The Printing Revolution was the second of six information revolutions in A History of Mass Communication, according to Irving E. Fang.  Print, that is ink on substance, meant knowledge was liberated beyond confines of the memories of a few.

This second information revolution meant “printing lent itself to massive political, religious, economic and personal alterations. We have called these changes the Reformation, the Renaissance, humanism, mercantilism and the end of feudalism,” according to Fang.

That’s a powerful statement because it means print brought the end of feudalism – an end not just to a system of governing, but a society. 

Malcolm Gladwell might argue otherwise since he wrote that
racial reform and protests — revolutions in their own right — occurred long before Twitter or Facebook.  Networking too occurred before Twitter and Facebook but without the speed, velocity and reach. Print has wings now. 


Gladwell’s point that revolution, like civil rights, was a result of people taking physical action, and it’s something that cannot be replicated in the matrix on Twitter.  A few, like Mark Schaefer, agreed with Gladwell’s conclusion.

“Perhaps I am the only blogger around who agrees with Mr.

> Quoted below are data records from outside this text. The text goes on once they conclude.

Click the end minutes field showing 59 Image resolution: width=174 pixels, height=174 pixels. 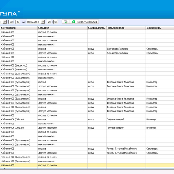tap(56, 22)
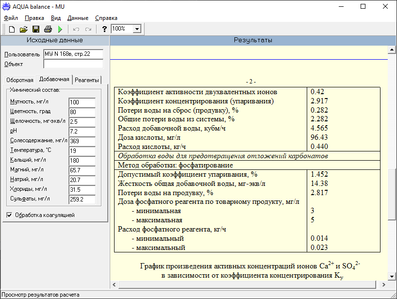Save data with the floppy disk icon

pyautogui.click(x=36, y=29)
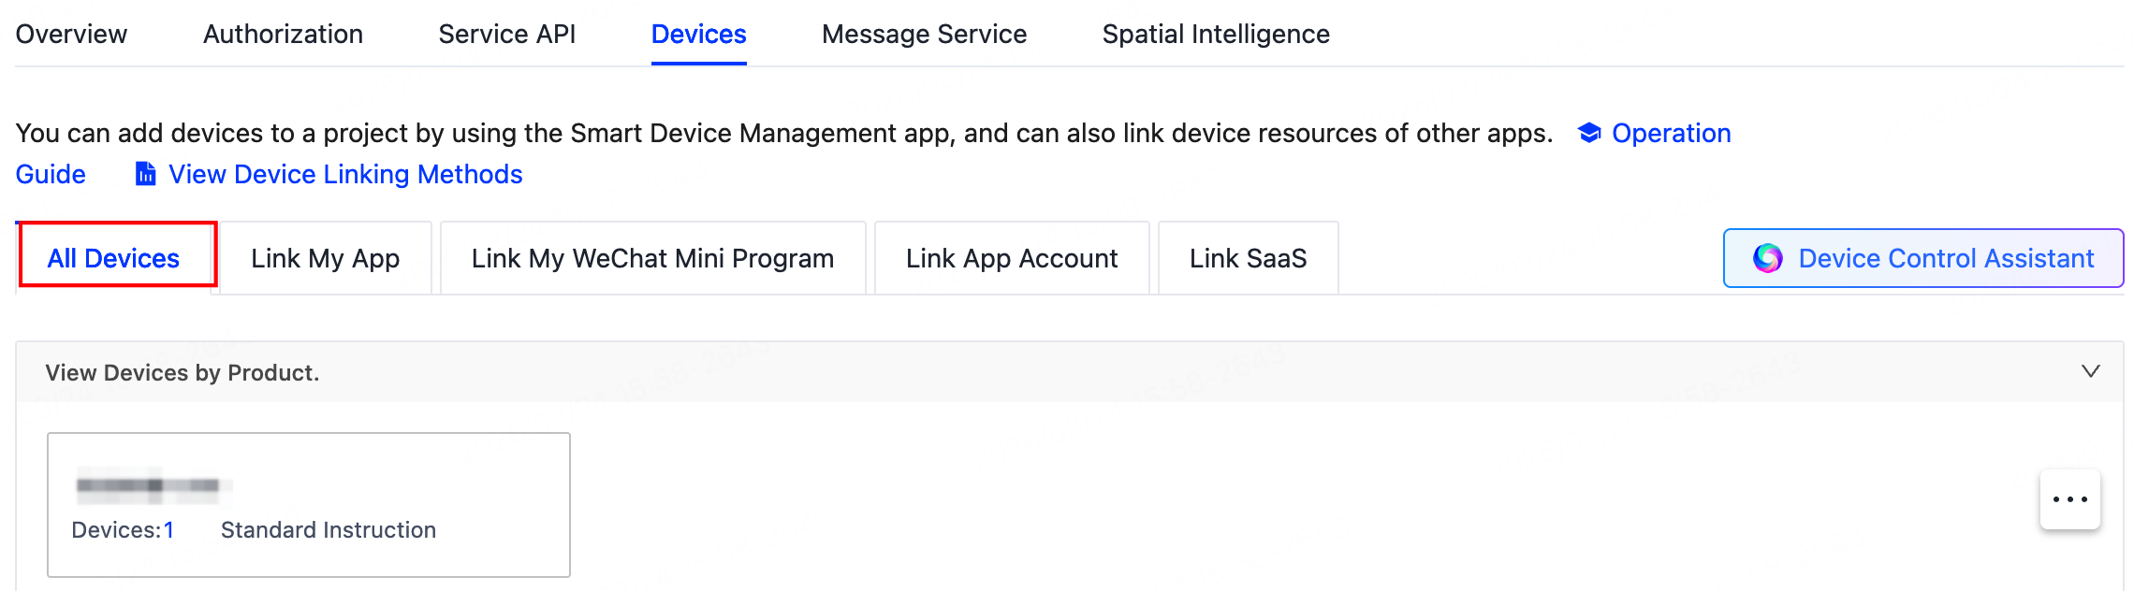Open the Link SaaS tab
The height and width of the screenshot is (591, 2134).
(1248, 258)
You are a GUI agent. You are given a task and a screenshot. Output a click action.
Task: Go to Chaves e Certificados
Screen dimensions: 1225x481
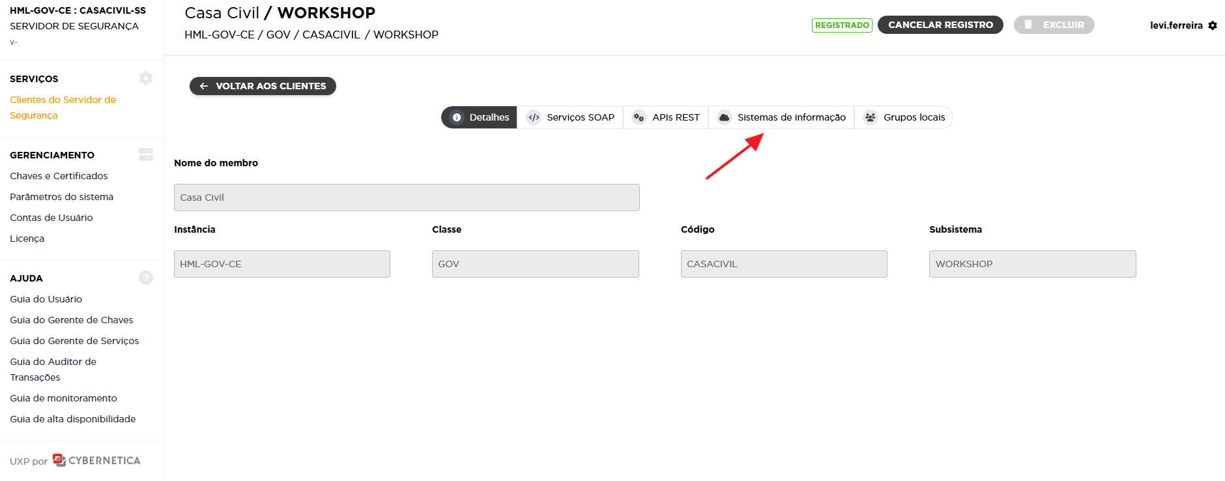pyautogui.click(x=59, y=176)
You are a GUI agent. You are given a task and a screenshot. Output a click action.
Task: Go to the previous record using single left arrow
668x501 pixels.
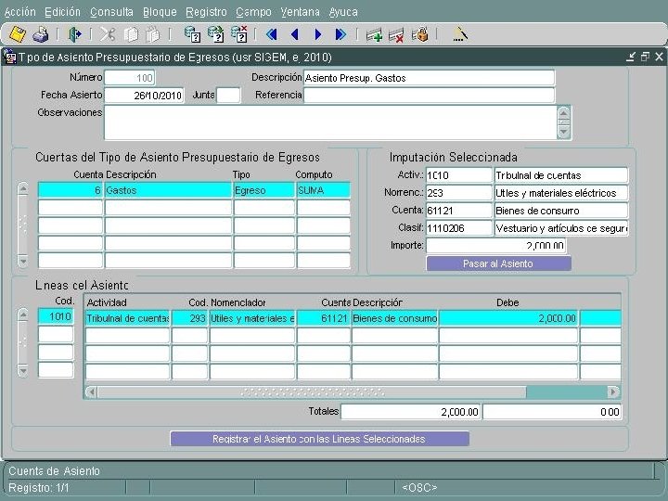294,34
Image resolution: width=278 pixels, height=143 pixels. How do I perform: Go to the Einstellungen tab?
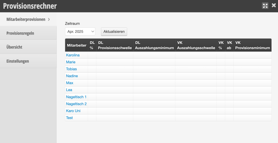(28, 61)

Gladwell,” wrote Schaefer, in a post titled, Is social media creating a generation of cowards?  “Not only do I think the social web is incapable of enabling significant social revolution, it is probably conditioning young people out of the leadership and communication skills they need to lead – or follow – any change at all that requires personal risk.

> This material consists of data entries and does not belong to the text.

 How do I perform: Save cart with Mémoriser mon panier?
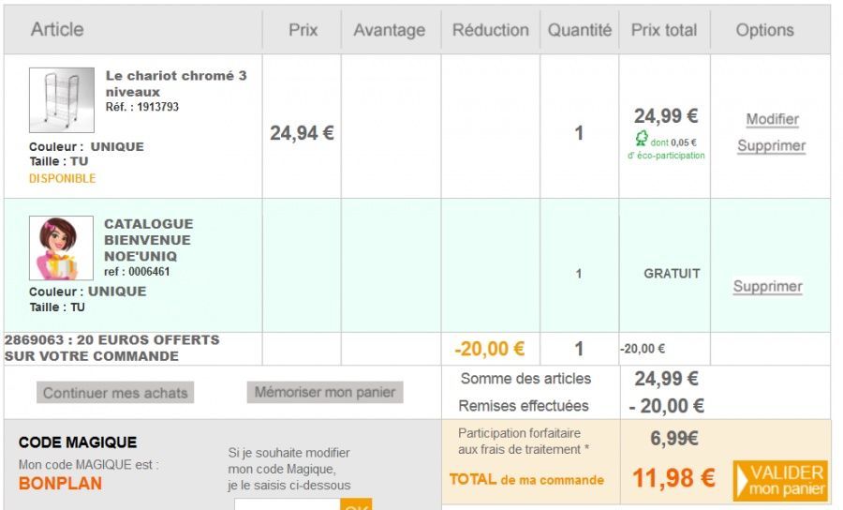[325, 392]
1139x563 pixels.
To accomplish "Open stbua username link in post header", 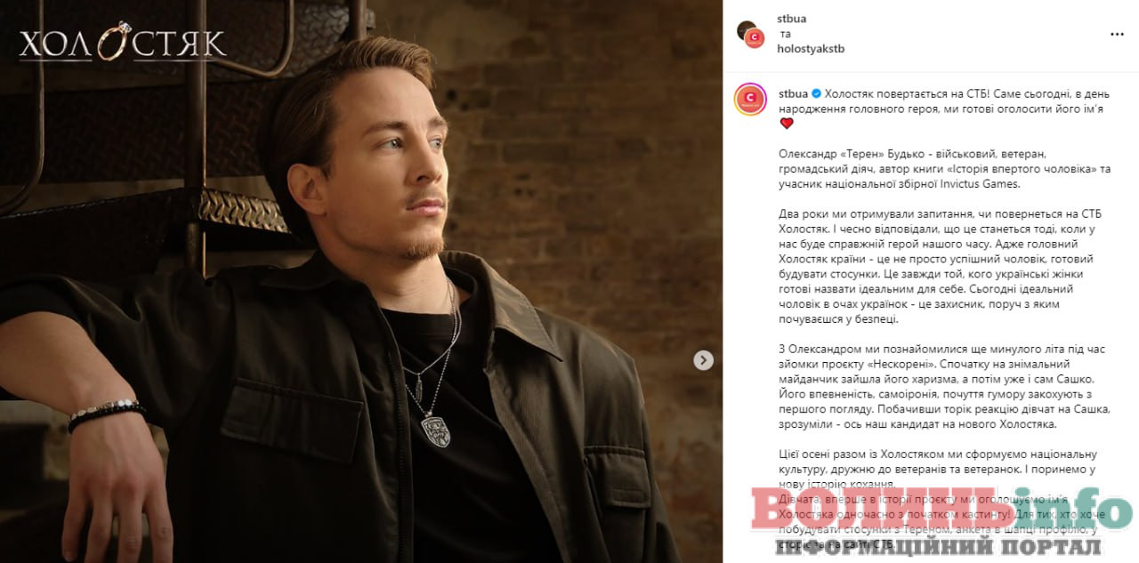I will tap(791, 19).
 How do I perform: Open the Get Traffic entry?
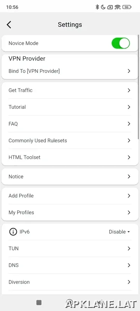[70, 90]
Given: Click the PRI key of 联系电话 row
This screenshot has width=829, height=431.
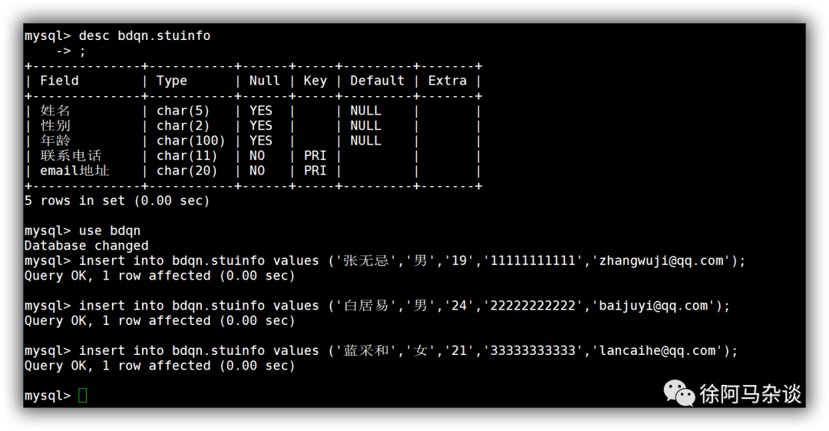Looking at the screenshot, I should click(x=315, y=156).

To the contrary, as we watch the unprecedented
events facilitated by social media unfold in Egypt, we are seeing that social media is in fact enabling a significant social revolution. Further, this is a near replication of events we saw develop in neighboring Tunisia a week earlier.  Yemen and Jordan may be next given the speed of print.


Still it’s a sentiment that continues to be echoed by skeptics:  “I’m so tired of all the back patting over “social media” role in Egypt – it’s feet on the streets not Tweets that counts,” wrote Tom Foremski on Twitter.

That’s true to a point – it’s not the Tweets, per se, that matter, but it is the words and messages they carry.  It’s an efficient exchange of information and ability to rapidly network that has enabled the protestors to organize and coalesce.  No print, no feet.

Provided those words could be shared as efficiently with leaflets or paper airplanes as they are on mobile Twitter apps, then Foremski would be right. If, as Fang suggested, words spawned the Renaissance, perhaps Tweets al-ʿarabiyyah will be the tipping point that sow seeds of doubt in Gladwell’s mind as well.

With the routers in and out of the country plugged, curfew imposed, and the military moving in, the next few days will be telling.  It is clear however, that social media has in fact enabled a significant social revolution.  If the revolution doesn’t succeed this time around, it’s only a matter of time. The courage is a matter of conditioning. 

Tonight, while Schaefer’s generation of cowards get a crash course on the biography of Muhammad Husni Sayyid Mubarak, Brian Solis wrote on Posterous “140 characters is more than enough to convey the struggles of humanity.”